In order to understand the practicality of our solution we tried to see the community structure in the graph and used greedy modularity community detection algorithm. Eight communities were identified in the graph which consisted of 100 nodes. This is in line with a practical scenario in which the typical size of a herd of cows ranges from 10-15 individuals.

From comparing both scenarios with the currently best possible antibiotic treatment and our proposed GMO based treatment we can infer that as our method treats the disease faster, it will be more effective. From the animations, we can see the outbreak size is smaller and lasts for a shorter amount of period for our proposed treatment.

Our detection kit actually enables early detection which will also decrease the size of the epidemic, but this component is not included in our simple modelling technique. We have used Network and EON python modules to implement our model.

Model Development

Suppose there are a total of 'S' samples to be tested for sub-clinical bovine mastitis. We will try to optimise the total number of tests needed to be performed to exactly ascertain which samples are infected with the disease. In the first round samples are tested by grouping them together. The results of the previous test samples are ascertained and the sample groups that have tested positive are isolated. These positive samples are tested individually. We will make a group of 'n' samples.

Let's assume p is the probability of the disease (testing positive) in all samples,

so (1-p) probability of the sample being tested negative.

So \( (1-p)^{n} \) is the probability of all n samples in that group to be tested negative

Then \( 1-(1-p)^{n} \) is the probability of at least one of the samples being positive.
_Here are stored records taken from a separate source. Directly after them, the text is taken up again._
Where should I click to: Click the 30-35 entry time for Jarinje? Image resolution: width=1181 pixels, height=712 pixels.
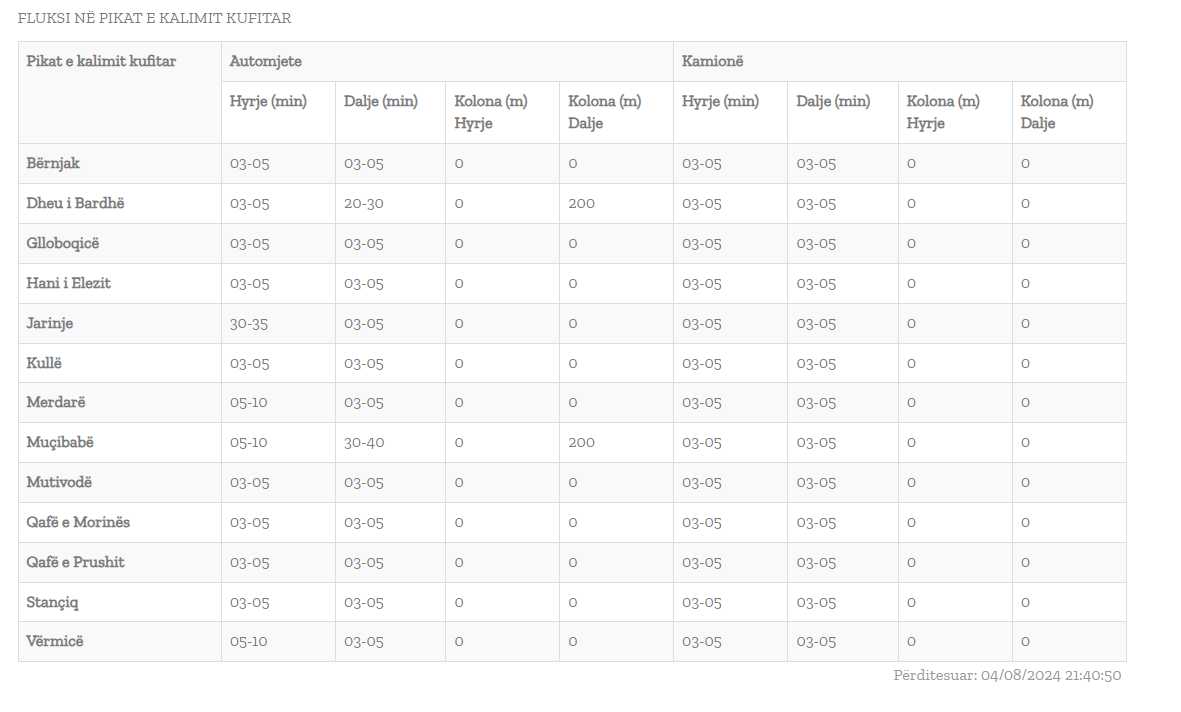point(250,323)
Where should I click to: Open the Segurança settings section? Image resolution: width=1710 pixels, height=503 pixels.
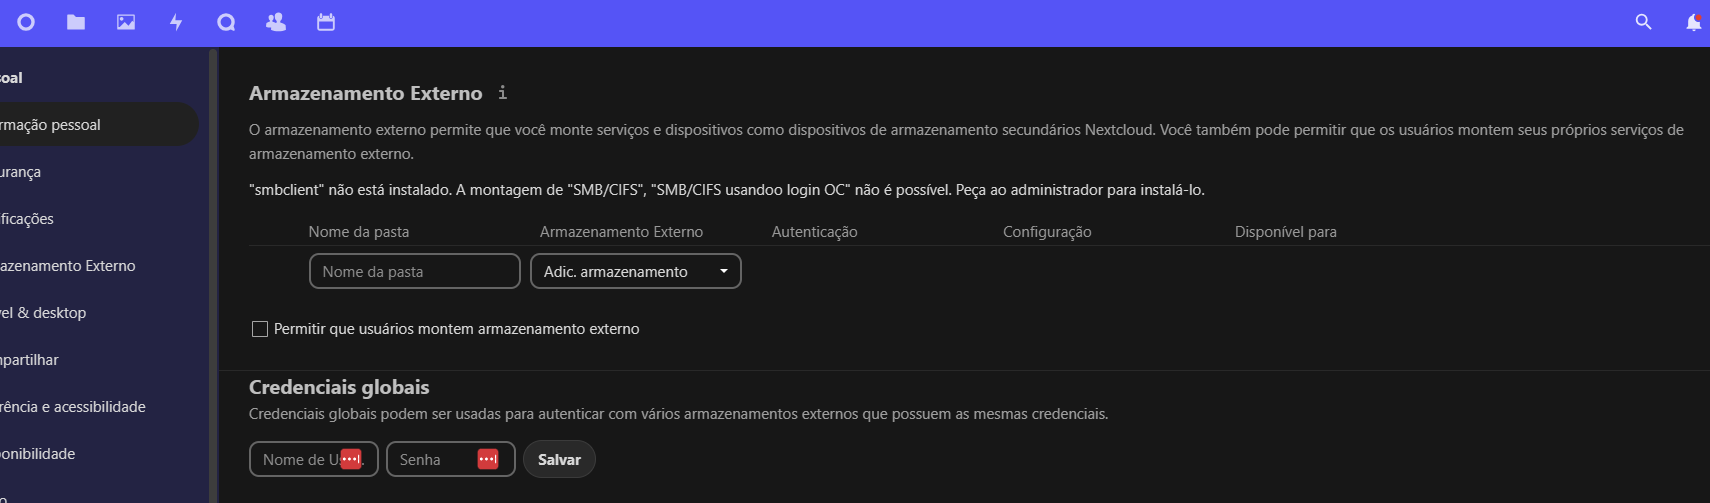[22, 172]
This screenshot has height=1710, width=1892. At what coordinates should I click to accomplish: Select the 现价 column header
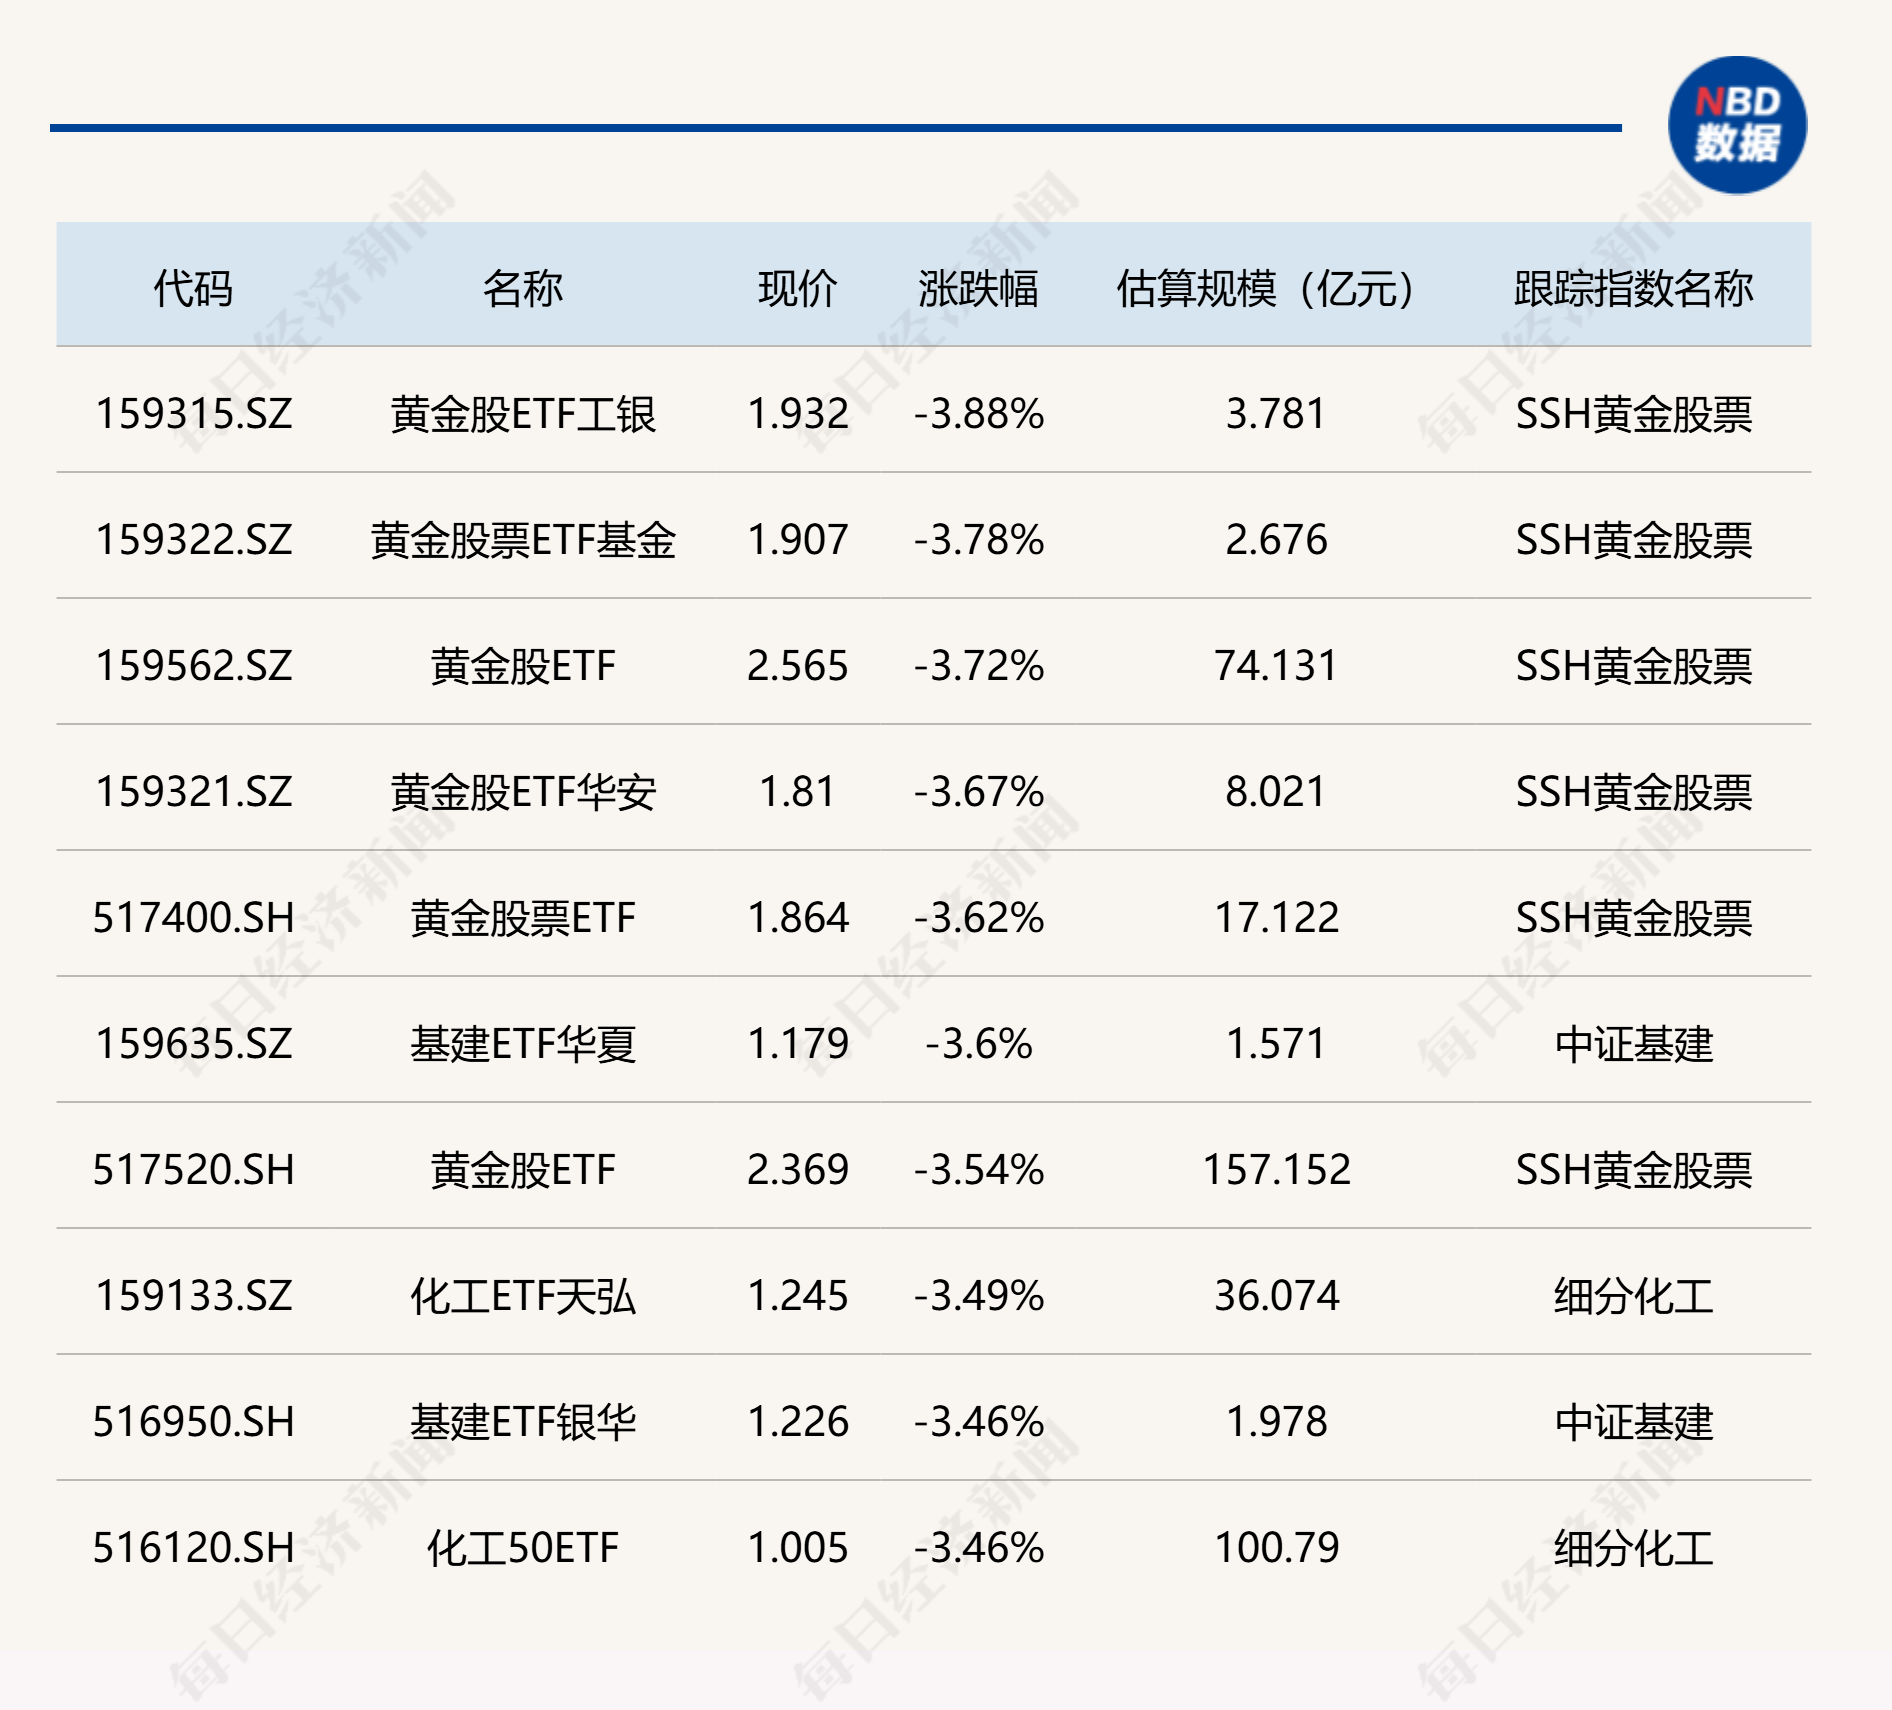coord(797,289)
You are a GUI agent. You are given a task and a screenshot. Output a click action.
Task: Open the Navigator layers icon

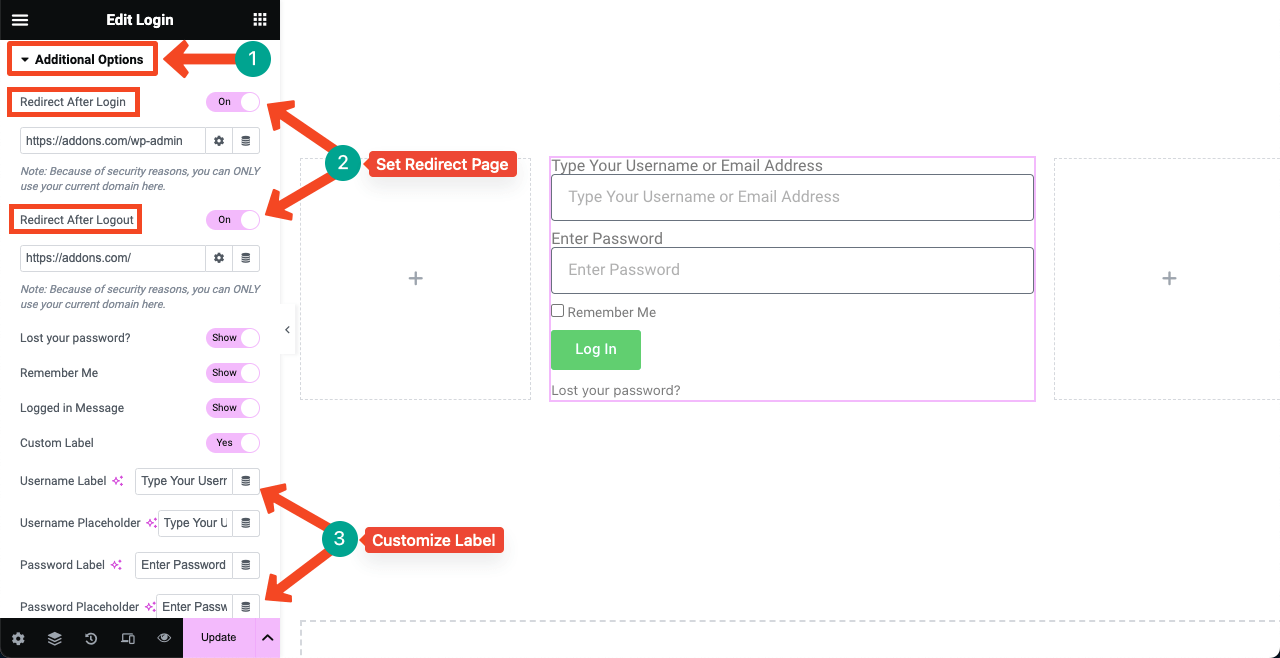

There are total \( \frac{S}{n} \) groups and each group has n samples, so for the 2nd round \( S(1-(1-p)^{n}) \) test needed to be performed.

For the 1st round \( \frac{S}{n} \) tests are needed to be performed. So total number of test are \( \frac{S}{n} + S(1-(1-p)^{n}) \).

We will take 'p' and 'S' as a fixed input and optimize the total number of tests to be performed as a function of 'n'.

Result and Analysis

Performing the 1-D minimization with several values of 'S' and 'p', we found that when the p-value is more than 0.3, the grouping strategy does not yield good results and testing all individuals is the best policy. Also for a herd of 100 to 500 cows, we found under p=0.3, grouping with 3 samples provide the best results. For a very large scale testing, it will be better rather than random groupings, if nearby and contact cows of a disease infected cows are grouped along with our strategy to lower the number of tests needed to finally conclude disease is positive or negative in cases of all the cows.